# [Extract]
__________________________________________________

In his new book, Fish returns to his idiosyncratic form of pleasing no political school of thought. He starts by proclaiming that the First Amendment (namely free speech) is a political tool—“ a participant in the partisan battle . . . not an apolitical oasis of principle.” This would suggest he sees contemporary claims about the principles of freedom of thought and expression as disingenuous, or at least naïve. Opponents of speech codes or campaign finance restrictions often have ulterior motives when they make arguments ostensibly premised on the need for a free exchange of ideas and the ability of a civil society to strive for truth in an open battle with error. Yet Fish also proclaims that “there is nothing wrong with” such an instrumental use of free speech. In fact, in his typical synthetic manner, Fish contends that freeing speech from the shackles of principle may allow the concept to do “the work we need it to do.” Free speech as a concept must be “flexible” and “malleable” in order to allow for its application in a variety of real-world situations.

This is an example of how Fish engages in theorizing only to wind up rejecting the notion that theory really matters much. In some ways, Fish, although to my knowledge he has never claimed as much, is reminiscent of John Dewey. Dewey rejected theory and claimed principles were really only useful for engaging with the here-and-now of everyday existence. To reach even further back, Fish reminds one of the sophists of ancient Greece, the skeptics who taught reasoning for its commercial or social utility. Fish has even authored a book entitled Winning Arguments: What Works and Doesn’t Work in Politics, the Bedroom, the Courtroom, and the Classroom.

__________________________________________________

# [Material shown]
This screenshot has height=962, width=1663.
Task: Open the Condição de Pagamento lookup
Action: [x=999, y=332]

__________________________________________________

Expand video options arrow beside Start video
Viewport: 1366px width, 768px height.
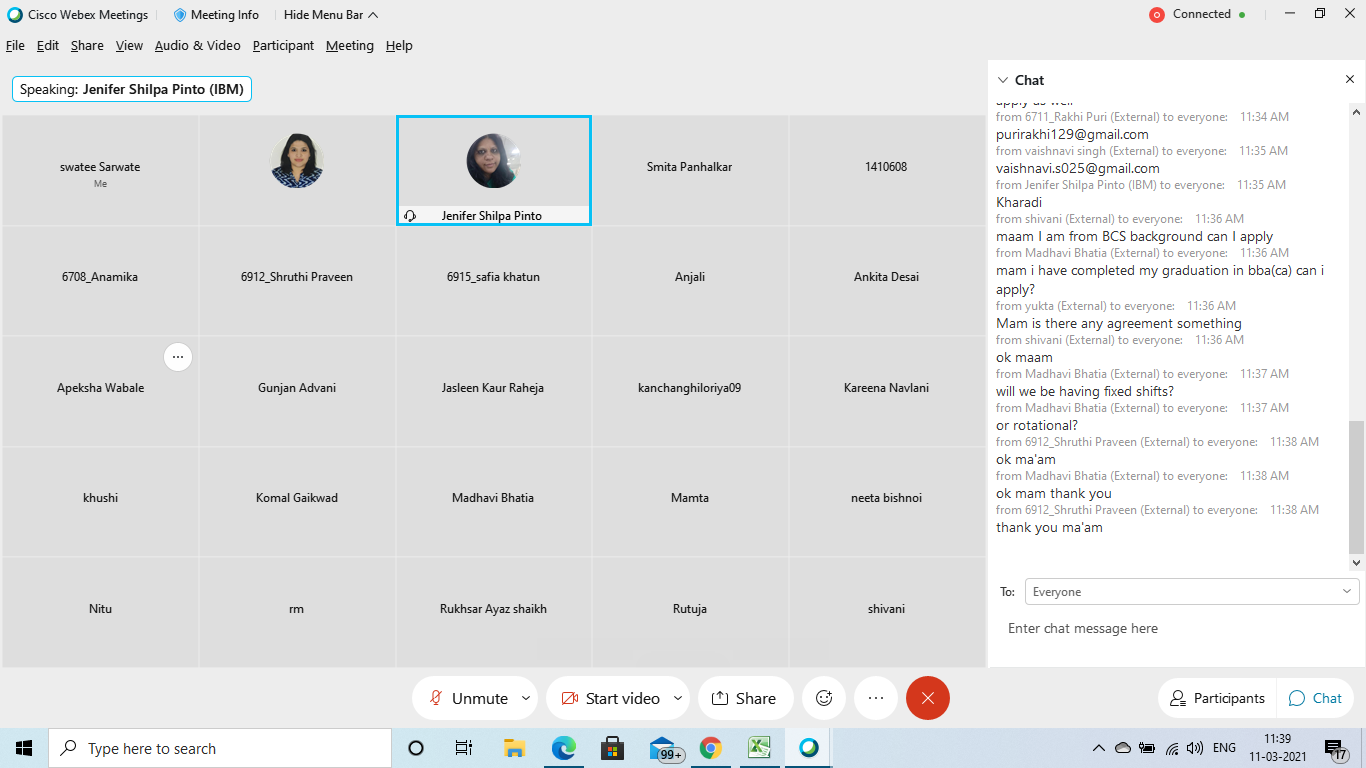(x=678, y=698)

__________________________________________________

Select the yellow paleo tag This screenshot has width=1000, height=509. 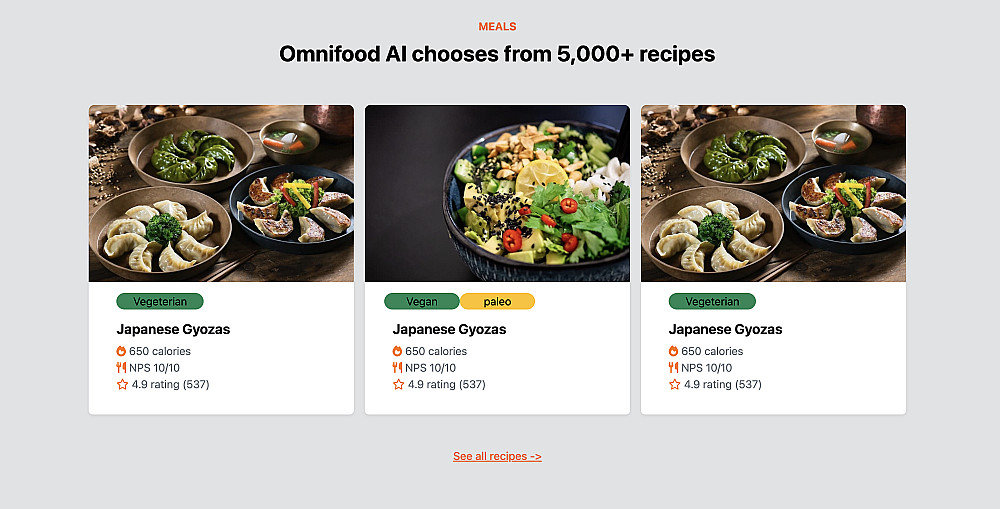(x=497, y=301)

__________________________________________________

# [Problems]
1 – Decide whether each statement agrees with the review of Fish's book, answering yes or no and quoting the deciding words: (a) Fish holds that free speech must be flexible; (b) Fish sees something wrong with an instrumental use of free speech; (c) Fish has claimed to be following John Dewey.
2 – Return the passage of the review starting at "This is an example" and ending at "and the Classroom.", copied word for word.
The lines play no part in this work.

# [Per-task answers]
1 –
(a) Yes: "Free speech as a concept must be “flexible” and “malleable”"
(b) No: "Fish also proclaims that “there is nothing wrong with” such an instrumental use of free speech"
(c) No: "although to my knowledge he has never claimed as much"

2 –
This is an example of how Fish engages in theorizing only to wind up rejecting the notion that theory really matters much. In some ways, Fish, although to my knowledge he has never claimed as much, is reminiscent of John Dewey. Dewey rejected theory and claimed principles were really only useful for engaging with the here-and-now of everyday existence. To reach even further back, Fish reminds one of the sophists of ancient Greece, the skeptics who taught reasoning for its commercial or social utility. Fish has even authored a book entitled Winning Arguments: What Works and Doesn’t Work in Politics, the Bedroom, the Courtroom, and the Classroom.